The high standards of a strong debut will forever be a challenge that plagues up-and-coming bands, especially in the more underground circles, and so it is incredible when a band succeeds in creating something that betters their first outing. This is most definitely the case with British post-black metallers Fen and their recent release “Epoch”, the follow-up to the evocative debut “The Malediction Fields”. They have successfully toed the line between keeping their original and quite unique sound and yet also bringing new elements which make it sound fresh.
“Epoch” opens in a traditional post-rock fashion, with layers of melodic guitar and some muffled drumwork. But what struck me instantly when I heard this song was the presence of an audible, even melodic bass section. The band then weave in a distorted riff before breaking out into a powerful slow black metal section. The first comparison I drew was with Insomnium's opener “Equivalence”, and they are not that dissimilar. The song then incorporates anguished screams and rasps in a DSBM style, with ethereal cleans floating in the background. Although the song lacks in structure, it is a fantastic way of explaining the sound of the album to the listener.

The album continues much in this style, alternating calm post-rock with varying tempos of black metal, and a narrative of brilliantly written nature-inspired lyrics of loss and desolation. An excerpt from my favorite track, is as follows: Illumination wavers in the strengthening grip of dusk/Darkness summoned something more than dreams and empty promises". The vocals are varied, although the mid-pitch rasp is the most frequent. They also employ some tasteful low growls that work surprisingly well. The cleans have improved markedly since the debut album, especially in “The Gibbet Elms”.

The musicianship is fantastic, with many a good riff or tremolo from the guitars, and even one section in “Ashbringer” that reminded me of Drudkh. The bass makes multiple appearances, including a brilliant solo in “Carrier Of Echoes”. Synths dance in the background, adding to the atmosphere but never taking center-stage. The drums are generally quite good, although not outstanding.

It becomes difficult to find issues in this album, although I can find a personal few. Firstly, there is a noticeable lack of structure to the songs, and it is possible for them to meld into one.

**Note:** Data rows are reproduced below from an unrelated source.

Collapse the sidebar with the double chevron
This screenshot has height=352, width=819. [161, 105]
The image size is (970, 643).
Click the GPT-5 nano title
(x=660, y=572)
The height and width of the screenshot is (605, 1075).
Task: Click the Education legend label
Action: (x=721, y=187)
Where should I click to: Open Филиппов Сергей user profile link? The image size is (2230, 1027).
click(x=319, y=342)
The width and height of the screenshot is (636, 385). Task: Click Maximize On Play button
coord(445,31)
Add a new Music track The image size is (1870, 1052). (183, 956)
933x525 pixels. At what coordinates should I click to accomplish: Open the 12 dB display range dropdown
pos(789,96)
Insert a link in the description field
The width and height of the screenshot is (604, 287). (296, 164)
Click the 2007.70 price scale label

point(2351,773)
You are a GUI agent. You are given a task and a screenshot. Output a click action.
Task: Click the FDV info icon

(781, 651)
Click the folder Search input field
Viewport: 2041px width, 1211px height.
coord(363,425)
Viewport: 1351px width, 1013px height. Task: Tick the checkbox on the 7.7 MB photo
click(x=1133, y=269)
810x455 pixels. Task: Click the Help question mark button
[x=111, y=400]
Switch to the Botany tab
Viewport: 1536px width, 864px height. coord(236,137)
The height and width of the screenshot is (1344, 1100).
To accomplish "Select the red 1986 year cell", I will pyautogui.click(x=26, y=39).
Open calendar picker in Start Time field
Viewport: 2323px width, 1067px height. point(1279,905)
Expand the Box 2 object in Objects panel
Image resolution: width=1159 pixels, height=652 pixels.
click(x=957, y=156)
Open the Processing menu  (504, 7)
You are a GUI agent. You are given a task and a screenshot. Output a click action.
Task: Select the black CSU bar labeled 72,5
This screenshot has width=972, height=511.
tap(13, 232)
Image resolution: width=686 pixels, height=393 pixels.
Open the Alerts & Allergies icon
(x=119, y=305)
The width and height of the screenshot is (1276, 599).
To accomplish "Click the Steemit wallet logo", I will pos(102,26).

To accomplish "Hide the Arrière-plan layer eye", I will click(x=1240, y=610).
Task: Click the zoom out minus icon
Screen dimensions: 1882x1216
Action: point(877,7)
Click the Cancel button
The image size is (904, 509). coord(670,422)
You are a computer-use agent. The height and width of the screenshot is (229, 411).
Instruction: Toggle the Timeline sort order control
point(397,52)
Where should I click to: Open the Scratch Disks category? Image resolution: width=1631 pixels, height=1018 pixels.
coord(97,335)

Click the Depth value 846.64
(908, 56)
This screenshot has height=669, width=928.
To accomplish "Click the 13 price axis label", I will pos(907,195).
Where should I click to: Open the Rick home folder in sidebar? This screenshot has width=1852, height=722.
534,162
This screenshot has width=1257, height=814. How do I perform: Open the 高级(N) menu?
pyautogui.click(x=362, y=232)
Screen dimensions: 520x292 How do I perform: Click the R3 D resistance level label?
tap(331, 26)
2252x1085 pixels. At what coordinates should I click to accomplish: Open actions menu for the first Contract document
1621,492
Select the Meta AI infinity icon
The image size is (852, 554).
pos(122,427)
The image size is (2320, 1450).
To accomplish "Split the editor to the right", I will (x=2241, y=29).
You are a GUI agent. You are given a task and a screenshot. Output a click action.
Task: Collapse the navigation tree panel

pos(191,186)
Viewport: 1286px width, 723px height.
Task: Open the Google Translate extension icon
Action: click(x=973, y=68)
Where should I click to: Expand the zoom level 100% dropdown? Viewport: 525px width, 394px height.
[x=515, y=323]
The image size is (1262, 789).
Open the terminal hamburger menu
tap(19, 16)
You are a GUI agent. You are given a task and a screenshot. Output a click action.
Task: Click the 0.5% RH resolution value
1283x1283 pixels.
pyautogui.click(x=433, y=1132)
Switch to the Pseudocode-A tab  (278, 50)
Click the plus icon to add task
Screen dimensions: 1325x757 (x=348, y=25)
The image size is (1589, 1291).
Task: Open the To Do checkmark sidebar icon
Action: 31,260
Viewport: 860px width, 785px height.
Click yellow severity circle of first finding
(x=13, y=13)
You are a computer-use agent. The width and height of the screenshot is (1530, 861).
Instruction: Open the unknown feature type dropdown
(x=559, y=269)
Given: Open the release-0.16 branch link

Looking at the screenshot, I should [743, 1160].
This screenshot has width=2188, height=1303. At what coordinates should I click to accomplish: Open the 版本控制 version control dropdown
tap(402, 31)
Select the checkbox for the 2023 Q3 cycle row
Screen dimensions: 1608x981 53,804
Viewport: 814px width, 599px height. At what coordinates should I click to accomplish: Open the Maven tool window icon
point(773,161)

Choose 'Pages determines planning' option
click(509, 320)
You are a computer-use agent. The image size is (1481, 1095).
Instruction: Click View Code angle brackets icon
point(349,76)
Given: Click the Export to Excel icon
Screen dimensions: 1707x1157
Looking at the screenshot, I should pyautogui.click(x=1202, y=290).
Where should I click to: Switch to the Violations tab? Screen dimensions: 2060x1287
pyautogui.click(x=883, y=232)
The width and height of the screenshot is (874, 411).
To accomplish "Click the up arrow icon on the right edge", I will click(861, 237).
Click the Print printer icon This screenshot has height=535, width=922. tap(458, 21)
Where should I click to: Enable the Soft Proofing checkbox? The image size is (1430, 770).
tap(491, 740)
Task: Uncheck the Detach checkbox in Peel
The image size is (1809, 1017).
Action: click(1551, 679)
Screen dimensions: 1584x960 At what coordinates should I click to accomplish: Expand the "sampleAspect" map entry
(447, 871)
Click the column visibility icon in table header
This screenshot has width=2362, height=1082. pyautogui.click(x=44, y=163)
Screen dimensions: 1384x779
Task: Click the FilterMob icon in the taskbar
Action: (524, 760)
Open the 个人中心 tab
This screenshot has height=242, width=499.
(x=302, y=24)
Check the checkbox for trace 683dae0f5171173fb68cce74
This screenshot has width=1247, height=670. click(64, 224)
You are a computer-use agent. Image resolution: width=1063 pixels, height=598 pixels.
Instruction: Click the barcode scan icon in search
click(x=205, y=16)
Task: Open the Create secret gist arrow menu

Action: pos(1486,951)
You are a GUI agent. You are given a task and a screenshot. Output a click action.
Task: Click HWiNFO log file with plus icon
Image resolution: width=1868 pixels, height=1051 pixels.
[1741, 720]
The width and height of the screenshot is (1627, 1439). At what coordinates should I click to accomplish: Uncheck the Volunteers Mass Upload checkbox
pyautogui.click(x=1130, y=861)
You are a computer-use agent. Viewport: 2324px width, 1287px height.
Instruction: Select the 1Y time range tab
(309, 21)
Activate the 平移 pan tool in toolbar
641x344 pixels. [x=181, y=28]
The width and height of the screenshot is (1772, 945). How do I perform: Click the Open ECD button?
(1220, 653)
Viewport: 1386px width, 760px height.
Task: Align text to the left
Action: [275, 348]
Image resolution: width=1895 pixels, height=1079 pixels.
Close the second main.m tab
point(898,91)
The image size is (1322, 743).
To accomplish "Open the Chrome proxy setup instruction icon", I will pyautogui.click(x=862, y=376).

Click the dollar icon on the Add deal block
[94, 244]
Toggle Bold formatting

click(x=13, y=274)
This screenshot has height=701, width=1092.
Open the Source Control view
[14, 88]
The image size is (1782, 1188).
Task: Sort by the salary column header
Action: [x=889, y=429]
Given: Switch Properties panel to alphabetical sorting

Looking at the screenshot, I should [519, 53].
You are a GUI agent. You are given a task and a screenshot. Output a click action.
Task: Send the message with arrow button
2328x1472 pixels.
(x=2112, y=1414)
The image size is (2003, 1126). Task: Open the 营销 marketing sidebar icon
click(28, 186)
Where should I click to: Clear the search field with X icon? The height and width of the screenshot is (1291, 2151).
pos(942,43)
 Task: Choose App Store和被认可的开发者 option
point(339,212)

Secondly, the production on the drums could have improved on the snare sound, and there are constant tom fills which break the structure. Finally, I feel that the album would end a lot better if “A Warning Solace” were to come after “Ashbringer”, as the former has more of a closing feel to it.

However, do not let these small errors put you off this album. “Epoch” is truly a fantastic listen, and anyone who has read this far should definitely consider giving it a try. Even if black metal may not be your usual port of call, there is something for most people to appreciate. Let us raise a toast, if this is the new epoch of black metal.